TASK DIRECTIONS
From the entries that follow, reproduce exactly and only the lines from the line with "Click the moonshotai legend dot" to the line with "Given: Expand the Cursos sidebar menu", endpoints included.

Records from a dataset
|---|

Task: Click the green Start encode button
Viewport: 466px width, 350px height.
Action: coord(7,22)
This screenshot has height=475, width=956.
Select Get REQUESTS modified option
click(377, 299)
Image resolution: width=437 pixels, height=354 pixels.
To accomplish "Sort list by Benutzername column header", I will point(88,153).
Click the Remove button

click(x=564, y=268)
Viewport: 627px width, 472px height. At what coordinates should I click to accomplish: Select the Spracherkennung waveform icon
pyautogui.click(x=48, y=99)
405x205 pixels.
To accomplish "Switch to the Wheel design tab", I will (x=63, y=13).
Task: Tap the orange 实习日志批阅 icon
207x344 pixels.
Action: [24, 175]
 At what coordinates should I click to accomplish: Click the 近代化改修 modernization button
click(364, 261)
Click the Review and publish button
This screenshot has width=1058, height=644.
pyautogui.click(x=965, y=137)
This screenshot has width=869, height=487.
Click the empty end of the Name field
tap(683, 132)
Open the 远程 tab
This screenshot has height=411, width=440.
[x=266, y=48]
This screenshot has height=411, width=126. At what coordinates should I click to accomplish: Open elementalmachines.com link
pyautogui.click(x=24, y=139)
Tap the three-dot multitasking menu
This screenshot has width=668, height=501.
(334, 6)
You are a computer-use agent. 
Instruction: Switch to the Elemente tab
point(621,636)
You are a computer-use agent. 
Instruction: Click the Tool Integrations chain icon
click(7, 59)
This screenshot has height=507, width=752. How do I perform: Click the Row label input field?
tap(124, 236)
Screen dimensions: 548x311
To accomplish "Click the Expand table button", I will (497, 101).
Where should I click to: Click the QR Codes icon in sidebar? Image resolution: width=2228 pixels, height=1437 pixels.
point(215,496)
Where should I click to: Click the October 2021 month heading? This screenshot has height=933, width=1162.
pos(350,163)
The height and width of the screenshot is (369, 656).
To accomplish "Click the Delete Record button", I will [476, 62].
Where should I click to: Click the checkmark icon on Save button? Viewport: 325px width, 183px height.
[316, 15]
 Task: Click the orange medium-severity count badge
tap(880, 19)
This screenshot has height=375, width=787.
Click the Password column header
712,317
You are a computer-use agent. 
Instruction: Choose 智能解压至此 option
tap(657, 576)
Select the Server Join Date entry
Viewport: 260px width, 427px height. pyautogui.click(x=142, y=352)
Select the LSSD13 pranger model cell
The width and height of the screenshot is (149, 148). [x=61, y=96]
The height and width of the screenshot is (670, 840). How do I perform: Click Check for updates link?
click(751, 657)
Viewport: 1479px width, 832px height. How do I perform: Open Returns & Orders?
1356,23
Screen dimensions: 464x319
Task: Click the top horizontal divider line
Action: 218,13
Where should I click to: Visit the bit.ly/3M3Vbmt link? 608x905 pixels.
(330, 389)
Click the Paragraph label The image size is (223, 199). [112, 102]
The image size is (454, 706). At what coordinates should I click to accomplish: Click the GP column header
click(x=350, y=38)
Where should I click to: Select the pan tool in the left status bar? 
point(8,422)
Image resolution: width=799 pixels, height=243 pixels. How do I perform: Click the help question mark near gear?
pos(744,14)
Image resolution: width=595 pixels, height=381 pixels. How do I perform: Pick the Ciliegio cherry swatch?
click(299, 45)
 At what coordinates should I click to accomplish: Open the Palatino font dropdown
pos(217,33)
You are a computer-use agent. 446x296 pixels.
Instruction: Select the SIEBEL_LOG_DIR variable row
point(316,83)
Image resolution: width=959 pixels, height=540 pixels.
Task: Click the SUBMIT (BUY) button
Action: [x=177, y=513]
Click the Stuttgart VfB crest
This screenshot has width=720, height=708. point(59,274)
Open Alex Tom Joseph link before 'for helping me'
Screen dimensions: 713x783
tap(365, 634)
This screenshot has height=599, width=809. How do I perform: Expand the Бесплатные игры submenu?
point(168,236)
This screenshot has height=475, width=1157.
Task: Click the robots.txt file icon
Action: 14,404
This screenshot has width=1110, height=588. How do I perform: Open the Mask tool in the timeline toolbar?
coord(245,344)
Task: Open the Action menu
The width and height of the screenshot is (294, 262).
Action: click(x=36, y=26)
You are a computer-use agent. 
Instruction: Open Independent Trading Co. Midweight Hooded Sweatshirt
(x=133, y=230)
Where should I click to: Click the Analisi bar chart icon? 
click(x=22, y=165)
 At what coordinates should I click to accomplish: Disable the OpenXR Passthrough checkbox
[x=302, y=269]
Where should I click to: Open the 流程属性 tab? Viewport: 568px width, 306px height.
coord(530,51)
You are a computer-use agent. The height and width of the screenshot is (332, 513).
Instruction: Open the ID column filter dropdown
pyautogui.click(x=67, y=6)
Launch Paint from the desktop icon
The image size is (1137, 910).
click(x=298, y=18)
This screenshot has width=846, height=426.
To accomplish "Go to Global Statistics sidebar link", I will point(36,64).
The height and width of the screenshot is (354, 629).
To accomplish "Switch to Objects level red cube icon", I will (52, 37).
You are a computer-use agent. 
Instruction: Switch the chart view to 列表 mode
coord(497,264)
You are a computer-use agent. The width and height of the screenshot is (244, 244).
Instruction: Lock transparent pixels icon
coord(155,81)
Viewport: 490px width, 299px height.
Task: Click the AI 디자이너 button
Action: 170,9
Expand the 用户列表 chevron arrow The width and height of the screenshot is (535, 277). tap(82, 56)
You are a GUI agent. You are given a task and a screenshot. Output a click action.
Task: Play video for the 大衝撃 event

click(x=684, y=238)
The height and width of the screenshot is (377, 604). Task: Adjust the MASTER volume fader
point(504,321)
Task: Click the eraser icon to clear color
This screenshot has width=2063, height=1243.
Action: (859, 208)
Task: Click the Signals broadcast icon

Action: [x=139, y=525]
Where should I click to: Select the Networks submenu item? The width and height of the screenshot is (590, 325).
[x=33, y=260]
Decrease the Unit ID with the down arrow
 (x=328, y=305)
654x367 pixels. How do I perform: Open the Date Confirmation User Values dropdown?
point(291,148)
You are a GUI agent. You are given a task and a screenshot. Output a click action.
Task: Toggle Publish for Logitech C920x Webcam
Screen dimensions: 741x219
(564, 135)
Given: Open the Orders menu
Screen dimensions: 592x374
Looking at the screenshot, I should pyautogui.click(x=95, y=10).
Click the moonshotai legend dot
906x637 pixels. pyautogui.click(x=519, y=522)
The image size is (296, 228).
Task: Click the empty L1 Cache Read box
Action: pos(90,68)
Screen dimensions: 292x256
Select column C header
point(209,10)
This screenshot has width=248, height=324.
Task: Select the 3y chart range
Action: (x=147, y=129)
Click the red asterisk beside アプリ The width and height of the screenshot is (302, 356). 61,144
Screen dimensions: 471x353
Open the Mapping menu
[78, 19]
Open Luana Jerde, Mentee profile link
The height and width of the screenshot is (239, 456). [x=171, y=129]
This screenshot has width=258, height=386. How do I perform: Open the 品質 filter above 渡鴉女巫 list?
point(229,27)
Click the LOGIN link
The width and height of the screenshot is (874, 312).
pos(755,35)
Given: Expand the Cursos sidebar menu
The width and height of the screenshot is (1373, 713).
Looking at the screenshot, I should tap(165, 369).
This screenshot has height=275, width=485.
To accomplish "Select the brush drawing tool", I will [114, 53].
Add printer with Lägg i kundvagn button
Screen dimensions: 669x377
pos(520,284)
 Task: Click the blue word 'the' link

|---|

SOLUTION BELOW
Click the moonshotai legend dot
906x637 pixels. pyautogui.click(x=519, y=522)
The image size is (296, 228).
Task: Click the empty L1 Cache Read box
Action: pos(90,68)
Screen dimensions: 292x256
Select column C header
point(209,10)
This screenshot has width=248, height=324.
Task: Select the 3y chart range
Action: (x=147, y=129)
Click the red asterisk beside アプリ The width and height of the screenshot is (302, 356). 61,144
Screen dimensions: 471x353
Open the Mapping menu
[78, 19]
Open Luana Jerde, Mentee profile link
The height and width of the screenshot is (239, 456). [x=171, y=129]
This screenshot has width=258, height=386. How do I perform: Open the 品質 filter above 渡鴉女巫 list?
point(229,27)
Click the LOGIN link
The width and height of the screenshot is (874, 312).
pos(755,35)
Given: Expand the Cursos sidebar menu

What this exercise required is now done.